PHILADELPHIA (March 26, 2020)—In a recent study, researchers at Fox Chase Cancer Center concluded that overproduction of a protein called RNF168 may contribute to the development of BRCA-mutated cancers.
BRCA1 and BRCA2 are tumor suppressor genes that help repair DNA. Mutations in these genes are the strongest known genetic risk factor for breast and epithelial ovarian cancer. It is estimated that 55 percent to 65 percent of women with the BRCA1 mutation will develop breast cancer before age 70; an estimated 45 percent of women with a BRCA2 mutation will develop breast cancer by age 70.
Loss of BRCA1 activity and the ability to properly repair DNA damage fosters an environment for the development of cancer. RNF168 allows cells to maintain a DNA repair pathway that stops working in BRCA1-mutant cancer cells.
“In this study, we further explore the function of RNF168 and describe a previously unknown role for RNF168 in response to DNA damage that arises during cell replication in BRCA1-mutant cells,” said John J. Krais, PhD, a postdoctoral associate in the lab of associate professor Neil Johnson, PhD, in the Molecular Therapeutics program. Krais and Johnson are lead authors of the study.
According to their research, when there is an absence of BRCA1, excessive RNF168 expression may drive break-induced replication and contribute to mutational characteristics seen in BRCA1-mutated cancers. Break-induced replication is a pathway that repairs certain types of DNA breaks but is highly mutagenic.
Although the study has expanded their understanding of RNF168 biology, Krais said more research is needed. He said they are seeking to understand how cells regulate levels of expression, what additional functions RNF168 performs, and how this pathway can be targeted for the development of new cancer drugs.

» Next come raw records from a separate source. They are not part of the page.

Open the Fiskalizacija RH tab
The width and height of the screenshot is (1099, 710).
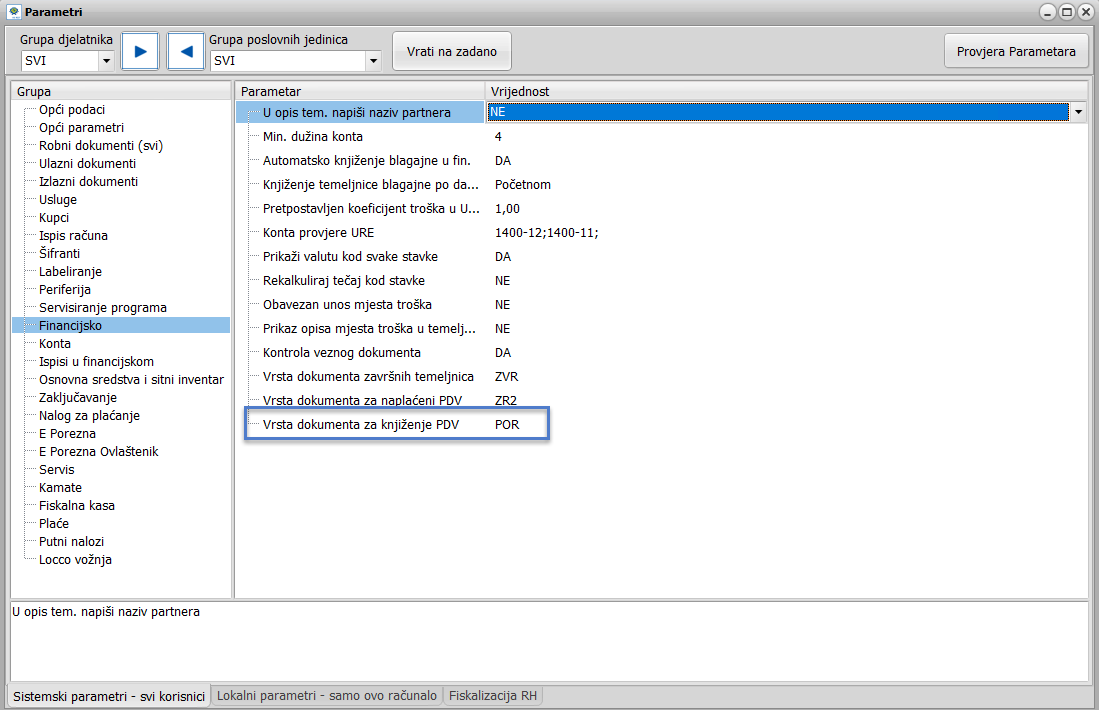(x=494, y=696)
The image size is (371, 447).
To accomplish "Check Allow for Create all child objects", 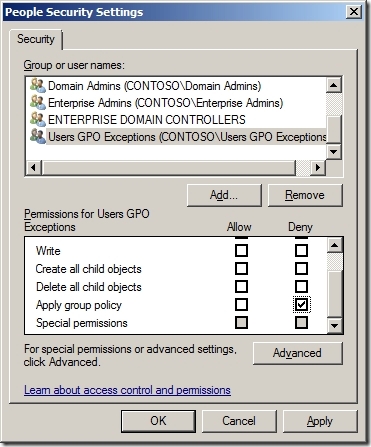I will coord(241,268).
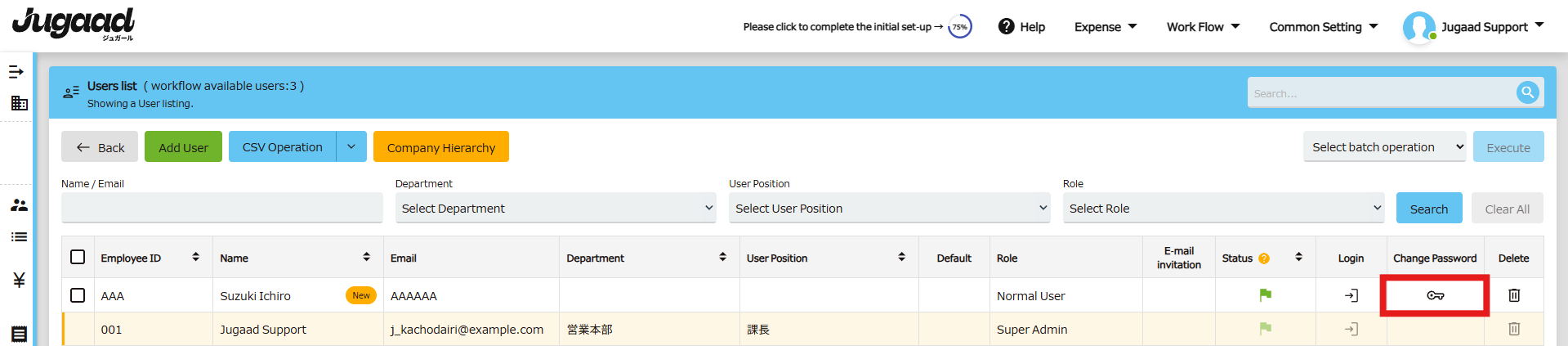Click the green Add User button
The width and height of the screenshot is (1568, 346).
coord(183,146)
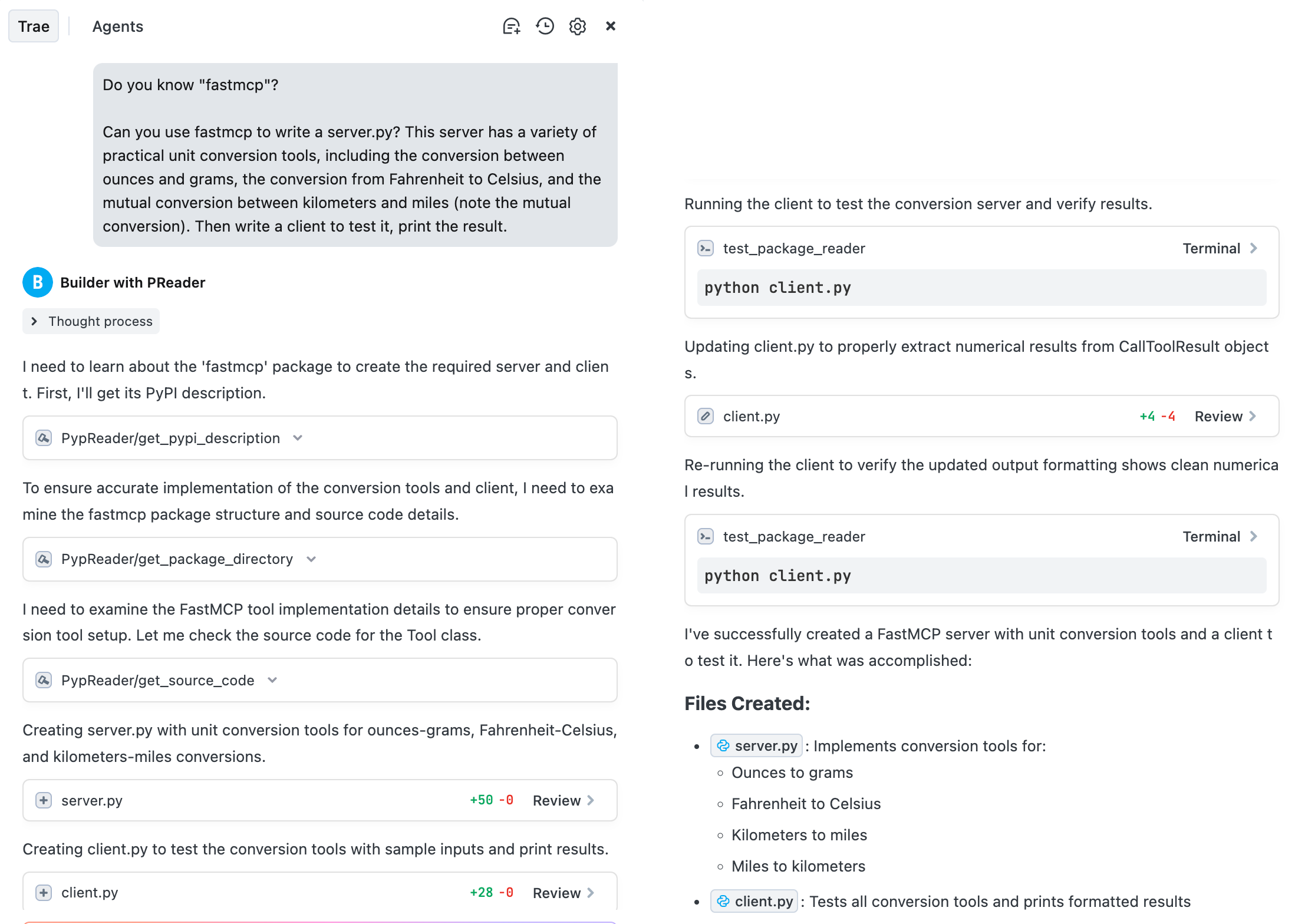
Task: Expand the PypReader/get_pypi_description tool call
Action: point(298,438)
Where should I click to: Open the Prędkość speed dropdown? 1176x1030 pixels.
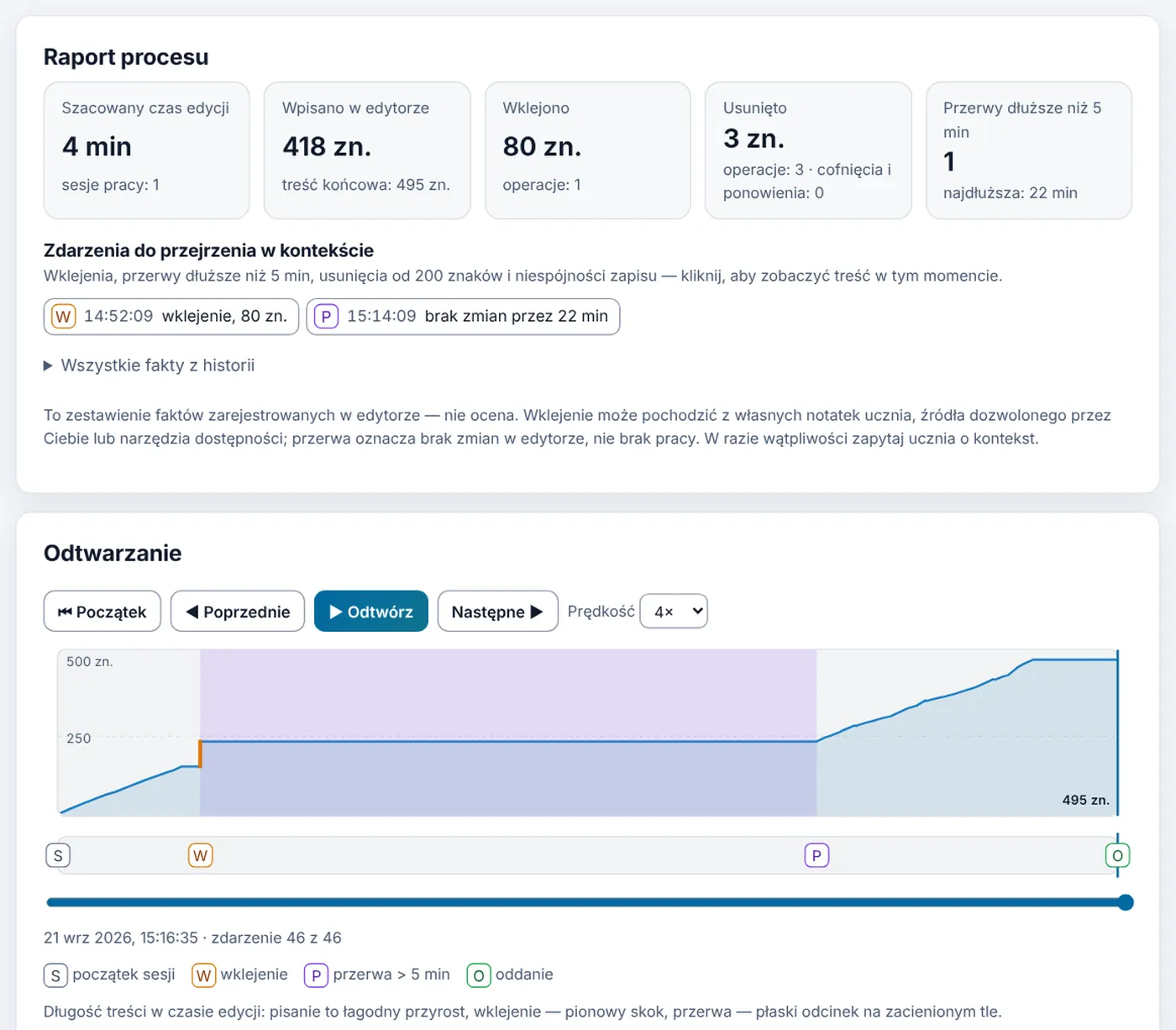[674, 612]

“We are very interested in how RNF168 controls the synthesis and repair of DNA during the development of cancer. In addition, our ongoing work is aimed at uncovering cofactors that contribute to the survival and growth of BRCA1-mutant cancer,” said Krais.
The study, “Ectopic RNF168 Expression Promotes Break-Induced Replication-Like DNA Synthesis at Stalled Replication Forks,” was published in the journal Nucleic Acids Research.